◆ Your task
Rename "bullet" to "list item" in the data, starting with the first line and going on through the line with "Action: [x=16, y=274]", both included. Reproduce those lines with everything else unchanged.

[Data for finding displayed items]

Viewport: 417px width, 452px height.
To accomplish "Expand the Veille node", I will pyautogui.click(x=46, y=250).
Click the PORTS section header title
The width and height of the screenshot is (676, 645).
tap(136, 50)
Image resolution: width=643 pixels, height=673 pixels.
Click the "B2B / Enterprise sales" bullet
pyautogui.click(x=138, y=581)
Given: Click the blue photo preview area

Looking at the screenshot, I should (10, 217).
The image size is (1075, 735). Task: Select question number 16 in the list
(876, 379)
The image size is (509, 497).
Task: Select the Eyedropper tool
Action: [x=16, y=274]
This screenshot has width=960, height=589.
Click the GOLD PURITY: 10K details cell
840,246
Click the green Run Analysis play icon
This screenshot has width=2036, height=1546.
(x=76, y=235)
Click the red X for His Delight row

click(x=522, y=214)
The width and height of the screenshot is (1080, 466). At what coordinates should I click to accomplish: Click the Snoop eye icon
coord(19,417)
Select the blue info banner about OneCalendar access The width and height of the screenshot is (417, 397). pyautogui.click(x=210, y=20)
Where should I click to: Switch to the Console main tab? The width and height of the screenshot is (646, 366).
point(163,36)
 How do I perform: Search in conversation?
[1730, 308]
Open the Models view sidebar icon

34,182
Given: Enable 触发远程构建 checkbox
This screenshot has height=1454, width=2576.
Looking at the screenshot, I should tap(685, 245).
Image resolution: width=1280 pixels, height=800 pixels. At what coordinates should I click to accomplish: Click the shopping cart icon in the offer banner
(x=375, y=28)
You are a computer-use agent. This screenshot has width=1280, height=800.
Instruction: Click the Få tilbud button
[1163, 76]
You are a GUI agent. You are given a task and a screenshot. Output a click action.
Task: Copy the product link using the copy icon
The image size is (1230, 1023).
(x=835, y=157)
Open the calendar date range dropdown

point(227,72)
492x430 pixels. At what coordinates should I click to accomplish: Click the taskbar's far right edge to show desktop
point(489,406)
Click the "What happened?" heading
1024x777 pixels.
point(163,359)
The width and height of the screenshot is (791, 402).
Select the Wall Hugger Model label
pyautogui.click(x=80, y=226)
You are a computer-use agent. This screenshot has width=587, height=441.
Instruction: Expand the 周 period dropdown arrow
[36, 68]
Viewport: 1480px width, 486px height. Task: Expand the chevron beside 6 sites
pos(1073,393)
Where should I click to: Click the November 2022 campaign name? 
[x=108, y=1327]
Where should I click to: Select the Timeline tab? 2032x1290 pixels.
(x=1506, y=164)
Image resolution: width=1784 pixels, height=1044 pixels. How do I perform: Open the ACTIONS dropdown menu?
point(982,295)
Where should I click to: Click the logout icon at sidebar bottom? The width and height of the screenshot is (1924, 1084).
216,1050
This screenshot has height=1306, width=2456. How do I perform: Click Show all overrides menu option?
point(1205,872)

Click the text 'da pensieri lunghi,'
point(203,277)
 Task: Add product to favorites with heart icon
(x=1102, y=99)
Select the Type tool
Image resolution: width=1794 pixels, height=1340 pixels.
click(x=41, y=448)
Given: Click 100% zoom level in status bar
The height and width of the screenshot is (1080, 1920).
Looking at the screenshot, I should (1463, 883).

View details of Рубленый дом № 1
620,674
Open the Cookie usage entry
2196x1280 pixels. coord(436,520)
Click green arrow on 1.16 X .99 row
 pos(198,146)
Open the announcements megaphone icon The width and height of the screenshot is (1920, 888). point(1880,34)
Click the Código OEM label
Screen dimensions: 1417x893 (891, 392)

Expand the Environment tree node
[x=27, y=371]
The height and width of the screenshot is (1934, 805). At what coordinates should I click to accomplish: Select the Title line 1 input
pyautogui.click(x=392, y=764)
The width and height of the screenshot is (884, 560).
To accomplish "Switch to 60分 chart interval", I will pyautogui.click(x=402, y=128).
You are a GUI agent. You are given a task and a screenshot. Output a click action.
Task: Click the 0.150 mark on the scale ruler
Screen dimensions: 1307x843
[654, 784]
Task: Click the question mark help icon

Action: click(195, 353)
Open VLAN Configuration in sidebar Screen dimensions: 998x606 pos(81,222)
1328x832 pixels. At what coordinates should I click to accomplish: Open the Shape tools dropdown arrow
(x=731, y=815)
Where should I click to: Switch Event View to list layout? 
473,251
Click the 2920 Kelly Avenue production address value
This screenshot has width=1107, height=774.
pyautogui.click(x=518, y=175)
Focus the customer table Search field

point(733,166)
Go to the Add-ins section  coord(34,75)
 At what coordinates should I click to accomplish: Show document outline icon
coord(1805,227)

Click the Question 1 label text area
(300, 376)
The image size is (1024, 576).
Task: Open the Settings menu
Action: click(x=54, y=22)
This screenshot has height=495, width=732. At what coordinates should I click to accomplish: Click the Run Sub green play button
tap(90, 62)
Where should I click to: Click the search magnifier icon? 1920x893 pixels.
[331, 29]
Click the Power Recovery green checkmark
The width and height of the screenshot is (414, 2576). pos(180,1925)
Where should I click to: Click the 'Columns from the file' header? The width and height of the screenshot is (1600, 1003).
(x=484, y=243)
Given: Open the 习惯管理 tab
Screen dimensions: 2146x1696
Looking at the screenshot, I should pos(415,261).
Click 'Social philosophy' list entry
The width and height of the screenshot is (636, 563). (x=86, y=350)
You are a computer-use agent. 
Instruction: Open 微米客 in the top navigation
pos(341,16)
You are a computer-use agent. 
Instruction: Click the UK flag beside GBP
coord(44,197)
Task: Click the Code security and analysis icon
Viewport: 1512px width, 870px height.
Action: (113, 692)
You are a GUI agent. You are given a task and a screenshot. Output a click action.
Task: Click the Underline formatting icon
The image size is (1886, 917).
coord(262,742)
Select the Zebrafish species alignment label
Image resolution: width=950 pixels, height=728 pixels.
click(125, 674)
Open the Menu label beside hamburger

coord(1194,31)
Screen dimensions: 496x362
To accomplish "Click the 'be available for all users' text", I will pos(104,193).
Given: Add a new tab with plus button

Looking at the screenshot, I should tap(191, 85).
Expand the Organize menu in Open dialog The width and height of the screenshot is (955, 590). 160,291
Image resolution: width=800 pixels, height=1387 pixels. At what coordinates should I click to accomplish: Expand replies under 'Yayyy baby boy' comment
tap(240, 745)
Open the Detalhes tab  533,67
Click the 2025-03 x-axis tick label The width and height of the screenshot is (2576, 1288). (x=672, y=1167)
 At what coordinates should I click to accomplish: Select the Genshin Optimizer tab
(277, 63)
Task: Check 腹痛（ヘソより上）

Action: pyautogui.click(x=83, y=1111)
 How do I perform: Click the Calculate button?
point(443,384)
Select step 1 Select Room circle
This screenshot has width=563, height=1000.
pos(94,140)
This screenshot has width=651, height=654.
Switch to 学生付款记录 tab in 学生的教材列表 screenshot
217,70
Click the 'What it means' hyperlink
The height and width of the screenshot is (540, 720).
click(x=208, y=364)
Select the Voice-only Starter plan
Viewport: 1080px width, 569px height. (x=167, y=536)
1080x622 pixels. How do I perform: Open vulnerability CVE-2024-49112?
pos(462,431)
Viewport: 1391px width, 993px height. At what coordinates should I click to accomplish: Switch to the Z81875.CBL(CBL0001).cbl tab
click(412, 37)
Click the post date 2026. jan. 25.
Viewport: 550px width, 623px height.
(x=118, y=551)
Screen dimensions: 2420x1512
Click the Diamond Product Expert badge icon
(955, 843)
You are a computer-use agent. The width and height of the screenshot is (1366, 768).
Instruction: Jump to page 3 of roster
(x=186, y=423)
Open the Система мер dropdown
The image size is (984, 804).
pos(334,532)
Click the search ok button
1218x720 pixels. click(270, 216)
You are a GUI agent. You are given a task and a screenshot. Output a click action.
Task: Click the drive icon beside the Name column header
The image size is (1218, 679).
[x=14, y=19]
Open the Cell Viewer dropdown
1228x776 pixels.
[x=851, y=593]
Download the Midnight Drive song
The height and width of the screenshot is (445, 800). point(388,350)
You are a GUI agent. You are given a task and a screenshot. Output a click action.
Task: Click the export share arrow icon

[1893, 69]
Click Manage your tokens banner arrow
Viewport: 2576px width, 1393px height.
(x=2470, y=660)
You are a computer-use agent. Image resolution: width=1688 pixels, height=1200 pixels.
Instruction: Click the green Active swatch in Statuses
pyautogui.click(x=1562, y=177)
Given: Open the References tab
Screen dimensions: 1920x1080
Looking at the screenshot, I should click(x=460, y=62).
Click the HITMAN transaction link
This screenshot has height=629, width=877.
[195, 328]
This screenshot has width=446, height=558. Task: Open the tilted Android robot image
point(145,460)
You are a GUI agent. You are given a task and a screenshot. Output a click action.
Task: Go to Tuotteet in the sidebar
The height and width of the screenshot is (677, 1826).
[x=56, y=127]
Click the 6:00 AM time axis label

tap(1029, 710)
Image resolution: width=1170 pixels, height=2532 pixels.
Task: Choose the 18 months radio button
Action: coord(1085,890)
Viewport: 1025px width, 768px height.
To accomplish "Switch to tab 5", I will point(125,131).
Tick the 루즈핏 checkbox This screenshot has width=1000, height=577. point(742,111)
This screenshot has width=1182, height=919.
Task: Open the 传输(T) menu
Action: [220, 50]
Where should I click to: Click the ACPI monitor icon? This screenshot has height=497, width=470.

◆ Result
Viewport: 417px width, 452px height.
To accomplish "Expand the Veille node", I will pyautogui.click(x=46, y=250).
Click the PORTS section header title
The width and height of the screenshot is (676, 645).
tap(136, 50)
Image resolution: width=643 pixels, height=673 pixels.
Click the "B2B / Enterprise sales" list item
pyautogui.click(x=138, y=581)
Given: Click the blue photo preview area

Looking at the screenshot, I should (10, 217).
The image size is (1075, 735). Task: Select question number 16 in the list
(876, 379)
The image size is (509, 497).
Task: Select the Eyedropper tool
Action: [x=16, y=274]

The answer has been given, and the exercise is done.